In Australia by contrast, which has a much weaker policy (really based on the harm-minimisation model) illicit drug use is much higher. The data bears this out quite clearly. Consider just a few figures: around 4 per cent of Australian adults use amphetamines, compared to just 0.2 per cent of Swedes. And 13 per cent of Australians use cannabis compared to 2 per cent of Swedes.
Prohibition and get tough policies work, in other words. Legalisation or weak enforcement policies however result in more such activity. So Adams is simply wrong here.
And even Prohibition in the US, much maligned by the libertarians, was not such a failure. It had many good results: consumption of alcohol declined substantially, as did the cirrhosis death rate for men (cut by two-thirds between 1911 and 1929), and arrests for public drunkenness dropped 50 per cent between 1919 and 1922.

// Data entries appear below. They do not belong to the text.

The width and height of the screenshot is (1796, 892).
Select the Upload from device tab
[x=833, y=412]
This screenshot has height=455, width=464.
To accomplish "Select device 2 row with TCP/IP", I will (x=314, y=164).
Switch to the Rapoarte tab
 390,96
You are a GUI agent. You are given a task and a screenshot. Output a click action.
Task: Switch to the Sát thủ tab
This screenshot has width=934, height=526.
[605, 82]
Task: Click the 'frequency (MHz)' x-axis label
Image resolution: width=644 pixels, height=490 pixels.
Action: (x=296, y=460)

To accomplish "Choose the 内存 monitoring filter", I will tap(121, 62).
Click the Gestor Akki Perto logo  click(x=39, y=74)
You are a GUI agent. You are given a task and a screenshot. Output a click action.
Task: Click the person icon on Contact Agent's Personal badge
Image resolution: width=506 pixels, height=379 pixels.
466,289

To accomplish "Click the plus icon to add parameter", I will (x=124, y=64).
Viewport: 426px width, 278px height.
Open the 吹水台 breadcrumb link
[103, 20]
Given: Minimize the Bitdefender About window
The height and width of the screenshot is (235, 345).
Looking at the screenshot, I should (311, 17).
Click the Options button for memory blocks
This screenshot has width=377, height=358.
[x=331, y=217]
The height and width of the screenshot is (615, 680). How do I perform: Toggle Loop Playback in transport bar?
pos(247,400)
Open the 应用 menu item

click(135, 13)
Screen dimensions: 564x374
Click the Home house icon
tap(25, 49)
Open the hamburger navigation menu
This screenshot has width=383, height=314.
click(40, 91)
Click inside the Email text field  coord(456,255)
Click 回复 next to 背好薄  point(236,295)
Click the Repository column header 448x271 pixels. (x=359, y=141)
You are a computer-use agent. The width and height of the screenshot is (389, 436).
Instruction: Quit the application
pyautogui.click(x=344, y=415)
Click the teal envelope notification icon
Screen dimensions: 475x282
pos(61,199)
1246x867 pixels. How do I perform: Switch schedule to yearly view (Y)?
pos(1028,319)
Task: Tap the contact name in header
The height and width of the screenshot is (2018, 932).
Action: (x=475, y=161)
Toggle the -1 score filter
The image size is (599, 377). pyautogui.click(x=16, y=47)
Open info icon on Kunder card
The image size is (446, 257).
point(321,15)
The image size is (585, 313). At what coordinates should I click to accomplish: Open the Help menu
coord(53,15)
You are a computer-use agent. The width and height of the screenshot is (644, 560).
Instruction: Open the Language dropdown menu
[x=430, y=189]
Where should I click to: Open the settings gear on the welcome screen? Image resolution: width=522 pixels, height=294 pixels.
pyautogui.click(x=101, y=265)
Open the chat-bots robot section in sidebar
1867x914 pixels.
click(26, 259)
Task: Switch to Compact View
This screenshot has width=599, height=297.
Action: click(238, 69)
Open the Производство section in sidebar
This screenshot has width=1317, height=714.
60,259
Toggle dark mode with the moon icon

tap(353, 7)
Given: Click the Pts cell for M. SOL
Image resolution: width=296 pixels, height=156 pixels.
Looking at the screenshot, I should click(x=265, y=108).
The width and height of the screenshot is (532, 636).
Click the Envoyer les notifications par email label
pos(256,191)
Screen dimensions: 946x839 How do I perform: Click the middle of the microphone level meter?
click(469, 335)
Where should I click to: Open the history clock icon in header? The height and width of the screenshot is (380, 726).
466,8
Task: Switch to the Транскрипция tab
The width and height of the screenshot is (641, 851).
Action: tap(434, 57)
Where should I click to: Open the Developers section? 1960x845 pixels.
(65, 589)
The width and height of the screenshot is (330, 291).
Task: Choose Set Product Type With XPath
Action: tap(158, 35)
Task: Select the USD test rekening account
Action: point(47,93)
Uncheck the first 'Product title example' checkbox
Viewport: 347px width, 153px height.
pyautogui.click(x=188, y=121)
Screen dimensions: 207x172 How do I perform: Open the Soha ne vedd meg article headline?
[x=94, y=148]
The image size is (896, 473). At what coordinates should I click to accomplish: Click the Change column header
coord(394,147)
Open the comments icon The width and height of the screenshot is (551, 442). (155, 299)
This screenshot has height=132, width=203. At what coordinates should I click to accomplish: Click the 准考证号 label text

The bottom line for many libertarians is that they simply want their various ‘pleasures,’ be it consumption of porn or drugs or free sex, and they don’t want anyone denying them their right to get all they can. Of course whether we have a right to such things as porn is another matter. But for many libertarians, talk of freedom of speech and other red herrings are used to justify a life of self-indulgence and hedonism.
Fortunately for this nation most of our intellectualoids only pen silly columns, and don’t govern our people or make our laws. If they did we would all be up the creek. Our libertarian gurus would likely have us all enjoying snuff films beamed into our homes 24/7; there would be heroin sold in Kmarts, child porn delivered with the junk mail, and terrorist manuals available in our school libraries.
Such extreme scenarios may not be all that far-fetched for some of these libertarians – or rather, libertines – who want no restraints on their appetites, no constraints on their lusts, and no checks on their selfishness. But no nation can long last that gives in to such irresponsible and reckless behaviour.
As the Apostle Paul so rightly warned, “in the last days perilous times shall come. For men will be lovers of their own selves … lovers of pleasures rather than lovers of God” (2 Timothy 3:1-4). That sounds like a pretty good description of where we are at today.